#HealthCanada; #RapidCoronavirusBloodTest; #BTNX; #NasalSwabs
Ottawa, Apr 12 (Canadian-Media): It was reported by Health Canada that a rapid coronavirus blood test that's being manufactured in Canada by Markham, Ont., company BTNX, and shipped to the United States is not ready for use here, media reports said.
Rapid Blood Test. Image credit: BTNX products
While there is a backlog of tests done through nasal swabs in Canada's medical laboratories, rapid blood tests that could hasten diagnosis remain off the table here.
The company had reportedly been told by Health Canada rapid blood tests it's seeking to sell will remain under review until a greater national strategy on their use is developed despite the fact that sales of the same test have been allowed to proceed in the U.S., the U.K. and Europe.
CEO of the company BTNX, Iqabal Sunderani said that their sister company in the U.K. is literally selling this in the millions.
Unlike the traditional swabs that test for the presence of the virus, these rapid tests use just a couple of drops of blood from a pinprick on the finger to detect the presence of antibodies that fight the virus. With no trip to a laboratory required, results are available on the spot in 15 minutes. The tests cost around $10 each.
Rapid blood test can't detect the virus in its early stages but are effective at diagnosing people about five to seven days after symptoms show up, once the body has had a chance to produce antibodies.
The test can also help identify who is immune to the illness, including those who had already had the illness, as well as some who may have acquired the virus but never become sick.
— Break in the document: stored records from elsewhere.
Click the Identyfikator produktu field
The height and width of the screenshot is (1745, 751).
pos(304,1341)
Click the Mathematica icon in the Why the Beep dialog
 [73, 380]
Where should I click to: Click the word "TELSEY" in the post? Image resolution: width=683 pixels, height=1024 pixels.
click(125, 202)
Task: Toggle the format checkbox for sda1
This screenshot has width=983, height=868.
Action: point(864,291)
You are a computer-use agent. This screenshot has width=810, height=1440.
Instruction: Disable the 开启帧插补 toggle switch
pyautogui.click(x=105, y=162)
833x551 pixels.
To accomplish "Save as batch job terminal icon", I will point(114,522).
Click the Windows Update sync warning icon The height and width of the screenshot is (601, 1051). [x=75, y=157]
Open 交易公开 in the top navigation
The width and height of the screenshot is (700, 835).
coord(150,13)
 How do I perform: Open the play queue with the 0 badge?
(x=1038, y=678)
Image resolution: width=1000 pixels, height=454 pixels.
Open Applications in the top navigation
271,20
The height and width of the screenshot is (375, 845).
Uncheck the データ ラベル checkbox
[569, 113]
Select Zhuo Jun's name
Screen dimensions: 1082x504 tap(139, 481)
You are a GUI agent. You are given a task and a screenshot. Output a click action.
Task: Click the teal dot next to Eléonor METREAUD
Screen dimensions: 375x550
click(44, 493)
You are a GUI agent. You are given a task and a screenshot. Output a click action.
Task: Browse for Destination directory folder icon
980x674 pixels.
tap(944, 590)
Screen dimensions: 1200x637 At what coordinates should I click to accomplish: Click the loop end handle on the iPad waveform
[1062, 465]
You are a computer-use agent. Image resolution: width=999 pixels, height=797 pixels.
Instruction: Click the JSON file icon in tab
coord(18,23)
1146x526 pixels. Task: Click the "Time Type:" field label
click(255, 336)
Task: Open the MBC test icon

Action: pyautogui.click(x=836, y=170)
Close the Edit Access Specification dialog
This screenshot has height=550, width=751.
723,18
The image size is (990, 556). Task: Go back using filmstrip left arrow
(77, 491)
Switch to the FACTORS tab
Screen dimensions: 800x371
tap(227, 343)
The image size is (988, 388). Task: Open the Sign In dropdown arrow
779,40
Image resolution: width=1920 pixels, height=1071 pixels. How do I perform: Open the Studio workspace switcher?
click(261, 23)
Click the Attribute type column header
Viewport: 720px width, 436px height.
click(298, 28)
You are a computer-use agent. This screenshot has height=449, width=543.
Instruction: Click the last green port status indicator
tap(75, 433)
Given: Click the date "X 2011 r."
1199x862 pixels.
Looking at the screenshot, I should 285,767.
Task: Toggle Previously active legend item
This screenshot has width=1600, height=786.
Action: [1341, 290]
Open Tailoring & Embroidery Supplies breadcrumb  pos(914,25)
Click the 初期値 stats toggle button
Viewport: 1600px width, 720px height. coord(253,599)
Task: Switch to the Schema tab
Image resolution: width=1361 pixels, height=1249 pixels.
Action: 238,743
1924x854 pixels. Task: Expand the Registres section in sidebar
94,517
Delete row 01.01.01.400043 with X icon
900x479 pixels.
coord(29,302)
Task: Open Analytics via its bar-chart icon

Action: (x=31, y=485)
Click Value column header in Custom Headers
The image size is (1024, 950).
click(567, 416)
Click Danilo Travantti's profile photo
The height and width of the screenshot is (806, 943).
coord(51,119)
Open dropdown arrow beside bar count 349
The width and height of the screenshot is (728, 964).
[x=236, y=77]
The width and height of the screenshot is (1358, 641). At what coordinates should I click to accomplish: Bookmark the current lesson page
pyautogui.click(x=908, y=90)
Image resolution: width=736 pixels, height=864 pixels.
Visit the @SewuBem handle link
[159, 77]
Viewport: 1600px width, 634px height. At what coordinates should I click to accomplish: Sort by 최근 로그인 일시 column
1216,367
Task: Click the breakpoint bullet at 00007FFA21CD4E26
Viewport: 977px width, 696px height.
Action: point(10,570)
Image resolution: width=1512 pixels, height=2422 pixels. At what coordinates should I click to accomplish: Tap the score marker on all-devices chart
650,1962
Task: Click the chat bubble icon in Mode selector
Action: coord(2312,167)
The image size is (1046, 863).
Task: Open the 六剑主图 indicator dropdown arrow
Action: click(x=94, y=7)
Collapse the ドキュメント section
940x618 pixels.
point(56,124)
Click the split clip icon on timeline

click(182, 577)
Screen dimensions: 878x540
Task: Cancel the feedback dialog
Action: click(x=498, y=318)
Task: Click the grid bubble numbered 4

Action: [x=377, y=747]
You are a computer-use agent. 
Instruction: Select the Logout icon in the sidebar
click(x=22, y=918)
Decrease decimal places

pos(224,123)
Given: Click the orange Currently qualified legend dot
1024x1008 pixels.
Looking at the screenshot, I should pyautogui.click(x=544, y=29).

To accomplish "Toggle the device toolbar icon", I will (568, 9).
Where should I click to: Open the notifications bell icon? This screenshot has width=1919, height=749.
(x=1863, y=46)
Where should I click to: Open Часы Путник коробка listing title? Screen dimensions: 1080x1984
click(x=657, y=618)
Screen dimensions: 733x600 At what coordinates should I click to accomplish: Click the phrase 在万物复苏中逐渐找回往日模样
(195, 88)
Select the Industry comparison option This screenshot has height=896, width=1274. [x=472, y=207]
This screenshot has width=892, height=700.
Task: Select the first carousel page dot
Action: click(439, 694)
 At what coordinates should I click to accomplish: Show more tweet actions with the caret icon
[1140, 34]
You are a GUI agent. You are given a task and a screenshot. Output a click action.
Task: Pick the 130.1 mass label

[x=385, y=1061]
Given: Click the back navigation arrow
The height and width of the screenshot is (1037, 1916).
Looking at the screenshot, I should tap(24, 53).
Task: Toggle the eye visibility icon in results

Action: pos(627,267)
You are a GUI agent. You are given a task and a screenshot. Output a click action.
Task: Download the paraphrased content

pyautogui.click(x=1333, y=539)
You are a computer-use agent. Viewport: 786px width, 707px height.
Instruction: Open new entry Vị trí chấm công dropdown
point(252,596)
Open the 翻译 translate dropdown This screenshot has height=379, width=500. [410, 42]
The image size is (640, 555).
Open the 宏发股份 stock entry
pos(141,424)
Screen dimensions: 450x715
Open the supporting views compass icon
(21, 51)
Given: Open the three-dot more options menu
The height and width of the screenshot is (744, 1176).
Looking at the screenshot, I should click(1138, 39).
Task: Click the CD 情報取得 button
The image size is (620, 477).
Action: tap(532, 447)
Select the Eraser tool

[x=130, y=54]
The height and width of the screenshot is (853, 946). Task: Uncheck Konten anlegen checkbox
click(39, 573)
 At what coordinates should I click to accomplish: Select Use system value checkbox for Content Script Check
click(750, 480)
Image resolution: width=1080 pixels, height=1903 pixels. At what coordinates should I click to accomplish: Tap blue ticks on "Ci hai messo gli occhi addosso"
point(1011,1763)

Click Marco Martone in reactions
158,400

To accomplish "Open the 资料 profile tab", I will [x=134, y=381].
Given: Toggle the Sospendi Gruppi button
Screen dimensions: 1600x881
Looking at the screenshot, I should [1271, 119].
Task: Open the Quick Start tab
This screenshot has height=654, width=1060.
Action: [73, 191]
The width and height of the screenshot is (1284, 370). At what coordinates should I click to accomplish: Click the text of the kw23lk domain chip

In a letter co-signed by 90 physicians to the federal government, Dr. Jean Carruthers, a Vancouver ophthalmologist and ocular plastic surgeon, said that he is disappointed that a test made in Canada by Canadians can't be used on Canadians.
Citing Germany and South Korea have used rapid blood tests systematically to identify who can safely go back to work in front-line health care and the service industry, Carruthers said and these people can also help trace the contacts of people who have been infected.
Dr. Michael Gardam, an infectious disease specialist and the chief of staff at Humber River Hospital in Toronto, echoed that sentiment.
At BTNX, Pittaway said health agencies around the world have been able to take these decisions and hopes Canada will also soon make a well-informed decision soon.